Marilynne Robinson, “Imagination and Community” in When I Was a Child I Read Books

I can’t say that I have ever thought deeply about why I keep acquiring books even though, like Robinson, I probably have more than I will manage to read especially since I keep borrowing books from the library too. Should the quantity of my books ever be mentioned, I generally make a flippant remark like, “they are my retirement savings.” Around the book blog world we like to gleefully call it an addiction we have no control over; we love books, we just can’t help ourselves.

Since earlier in the week when I first posted this quote I’ve been pondering off and on about what all my books mean to me. And when I type that out it sounds like a horrible high school essay title of the “What Happiness/Success/Love/etc, Means to Me.” I shall carry on nonetheless and you can all laugh at me if you so choose.

Not until I moved to Minnesota in 1994 did my book acquisitions begin to really take off. This is not to say that I never bought books, I did, but I was always limited by money or space, having only a bedroom in my parents’ house, a dorm room, or a small apartment and funds coming mostly from birthday and Christmas and whatever I could manage to scrimp and save. Moving to Minnesota meant a lower cost of living and the ability to save and it wasn’t long before Bookman and I bought a townhouse. Freed from the constraints of a one-bedroom apartment we started buying more books. It also helped that Bookman began working at Barnes and Noble. We moved into our current house about 13 years ago and have no intention of moving anytime soon. We have so far always managed to find more room for our growing number of books.

But do all those books mean anything? The thought of not having any books scares me. Each time in my life I’ve had to pack up all my books because I was moving I would become distinctly unhappy, short-tempered, very stressed. Upon moving into a new place, the first thing that got unpacked were the books and I’d immediately feel better, I was home. Which would mean that books must represent a sense of home and stability, comfort and safety for me. As long as I have books, everything will be alright.

At the same time that books mean home, my books also represent freedom and escape. Open a book and the every day world melts away. I can travel around the world, to the past and future, even into deepest space. And, I let go of myself and become someone else, an elf or a scientist, a horse or a Victorian lady, a boy or a villain. I was going to say all from the safety of my sofa, but while the sofa is safe, the reading is not. Like Jeanette Winterson, I believe that reading is dangerous because when I come back from my book-travels, I might see my world differently.
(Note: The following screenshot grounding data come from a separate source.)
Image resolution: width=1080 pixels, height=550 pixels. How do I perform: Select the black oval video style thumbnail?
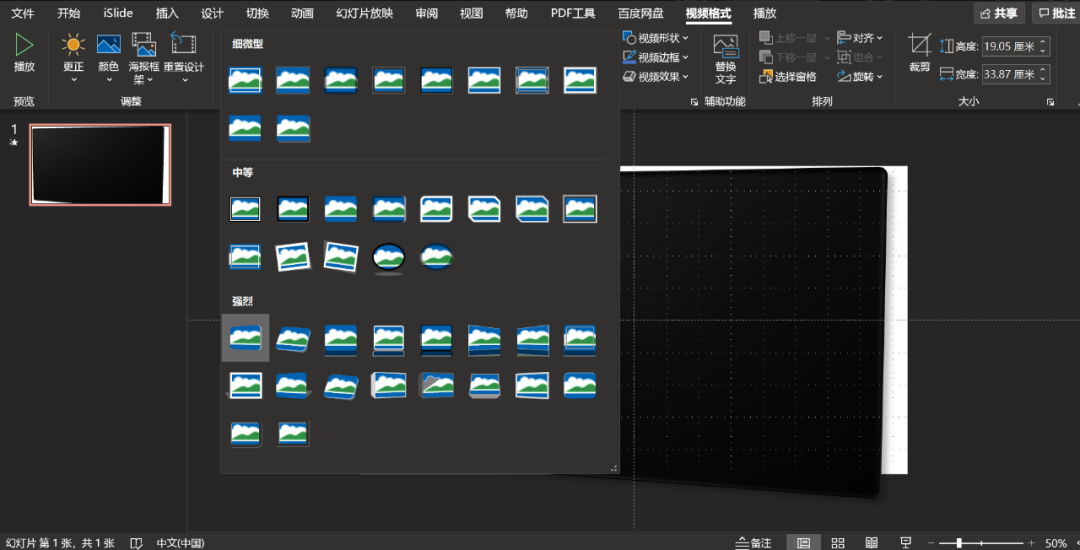point(389,257)
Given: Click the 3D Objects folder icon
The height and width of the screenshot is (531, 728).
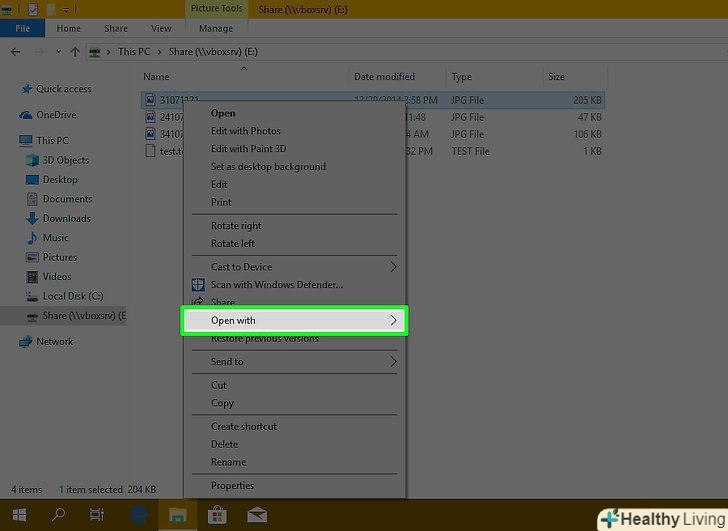Looking at the screenshot, I should click(33, 160).
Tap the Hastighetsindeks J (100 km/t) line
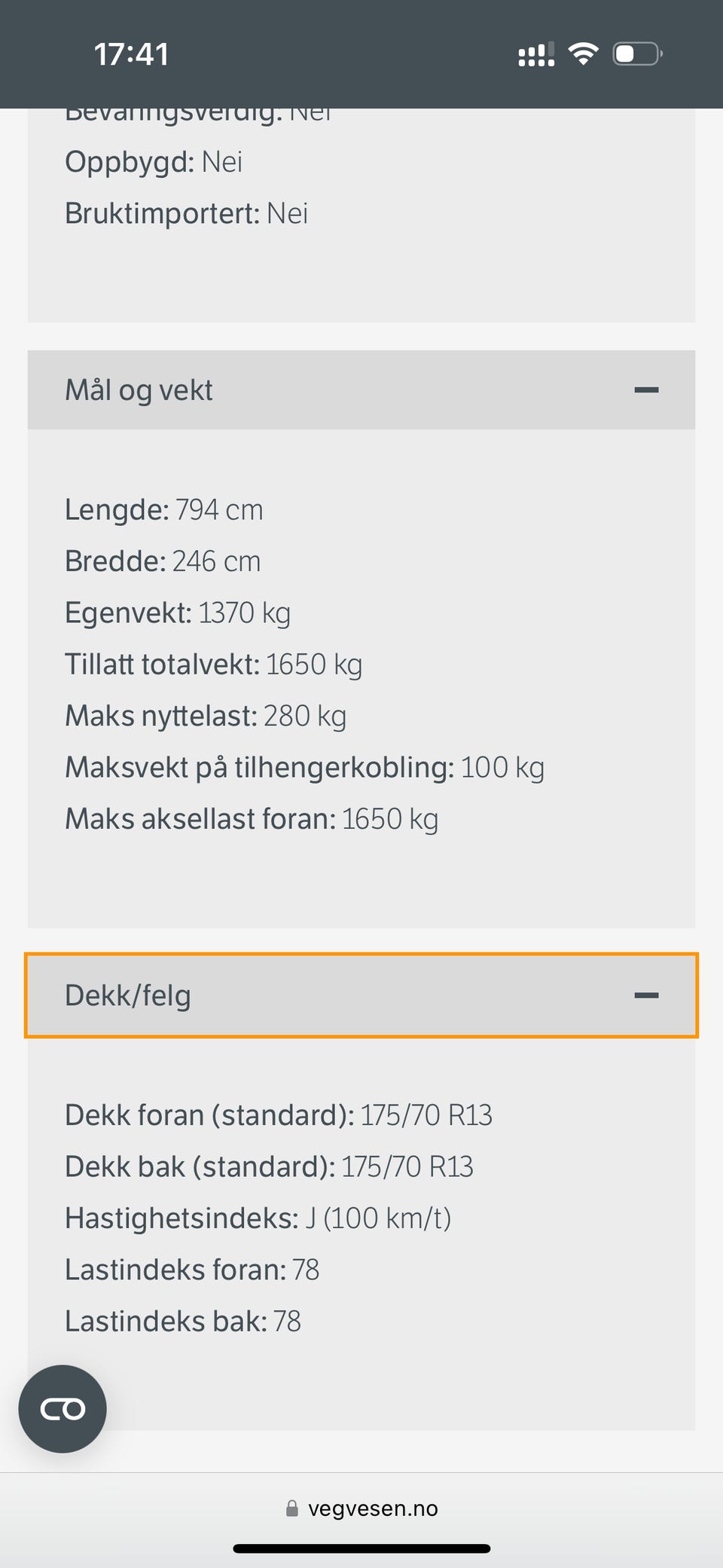723x1568 pixels. point(258,1218)
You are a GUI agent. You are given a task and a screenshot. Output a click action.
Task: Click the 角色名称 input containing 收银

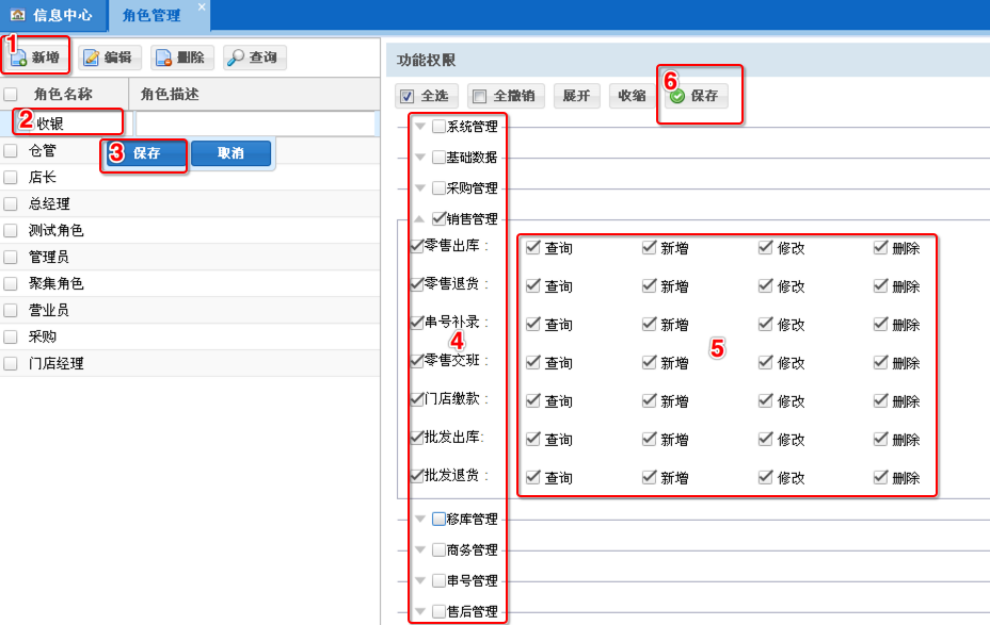point(76,123)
I used to believe that my books represented who I am and who I want to be, but I don’t believe that so much anymore. The books I have read and want to read don’t really tell you anything about me other than my reading tastes. Sure there are certain things you could figure out, I’m a feminist, a vegan, a gardener, etc, but that doesn’t tell you anything more than the broadest things. Yes, there are certain books I own that I am very attached to, that I have instilled with emotion and memories, but those books don’t tell you anything more about me other than I really like them. I think being able to let go of the idea that books reflect who I am has allowed me to read even more widely, to take more chances in my reading choices and to enjoy what I read even more because I’m not tied up with what the books say about me.

I do fully intend to read every book I buy eventually and here is probably where a bit of magical thinking enters the equation. Because I own so many books I have not read yet I can’t possibly die until I at least read most of them, right? The knowledge of all the unreads will keep me going. They are hope and optimism on a shelf.

And that, my friends, is what my books mean to me. Ask me again in ten years and they may have evolved a different meaning. But for now, this will do.

How about you? What do your books mean to you?